# [Task goal]
Beginning with the line that contains "The width and height of the screenshot is (864, 494).", reproduce every line through the end of the records below exactly, and leave the pictures out.

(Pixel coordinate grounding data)
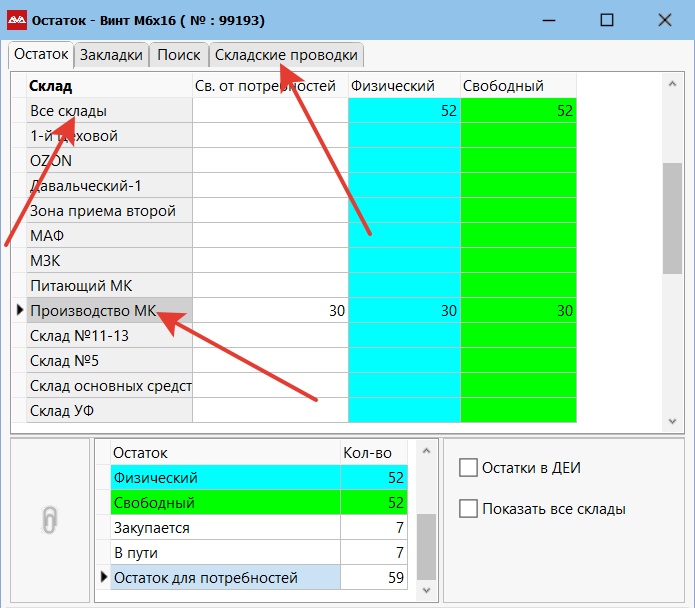Maximize the Остаток window
The width and height of the screenshot is (695, 608).
607,19
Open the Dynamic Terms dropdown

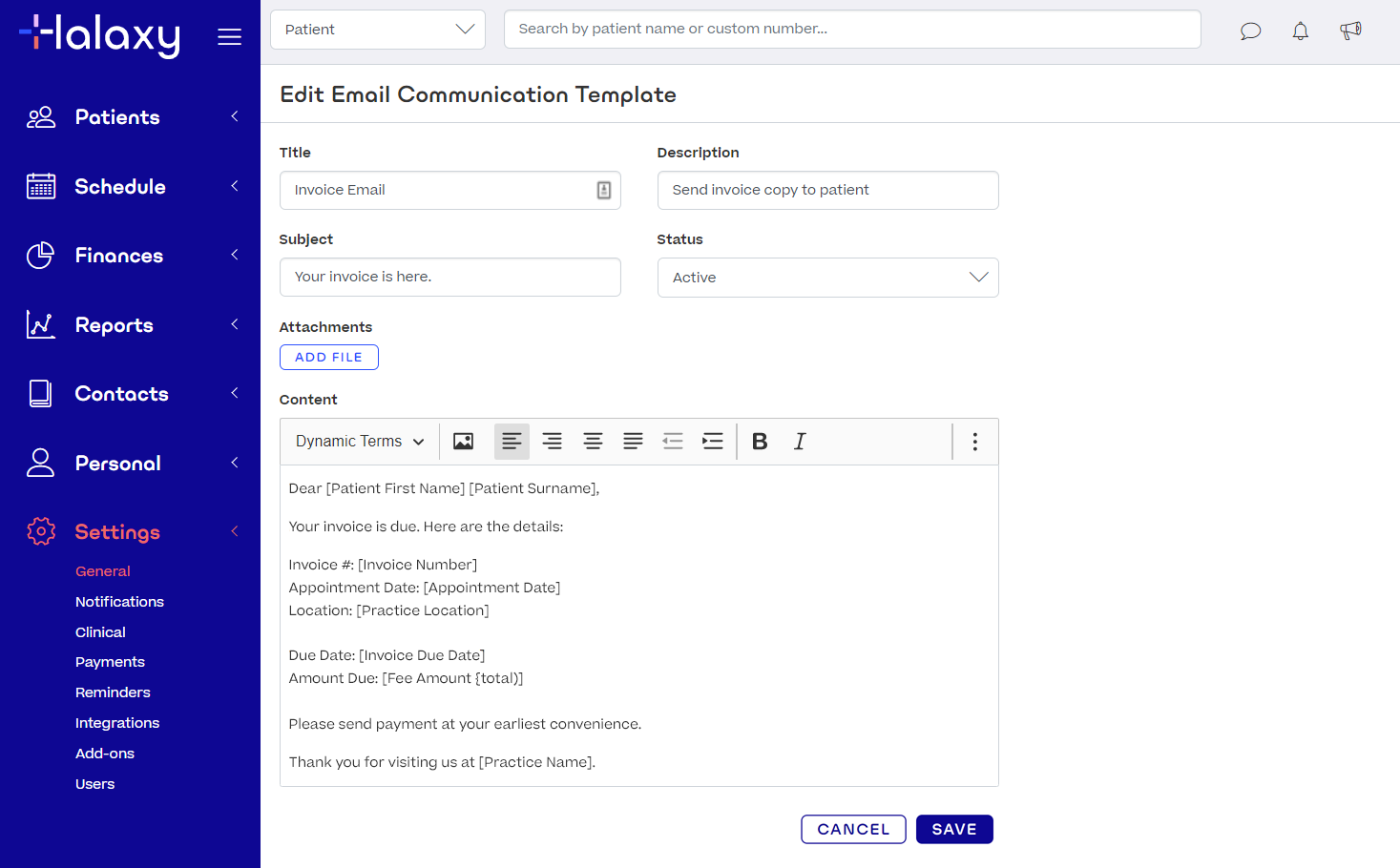coord(358,441)
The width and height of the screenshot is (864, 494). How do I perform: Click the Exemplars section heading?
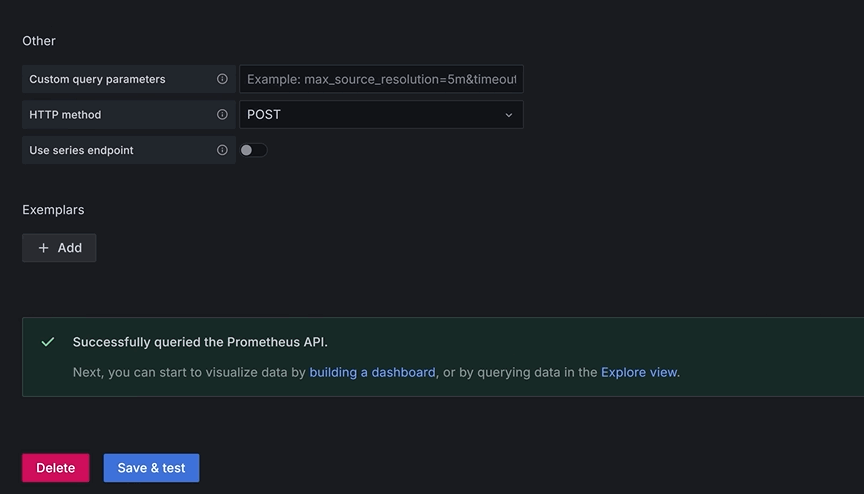click(53, 210)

# [The answer]
The width and height of the screenshot is (864, 494). How do I perform: Click the Exemplars section heading?
click(53, 210)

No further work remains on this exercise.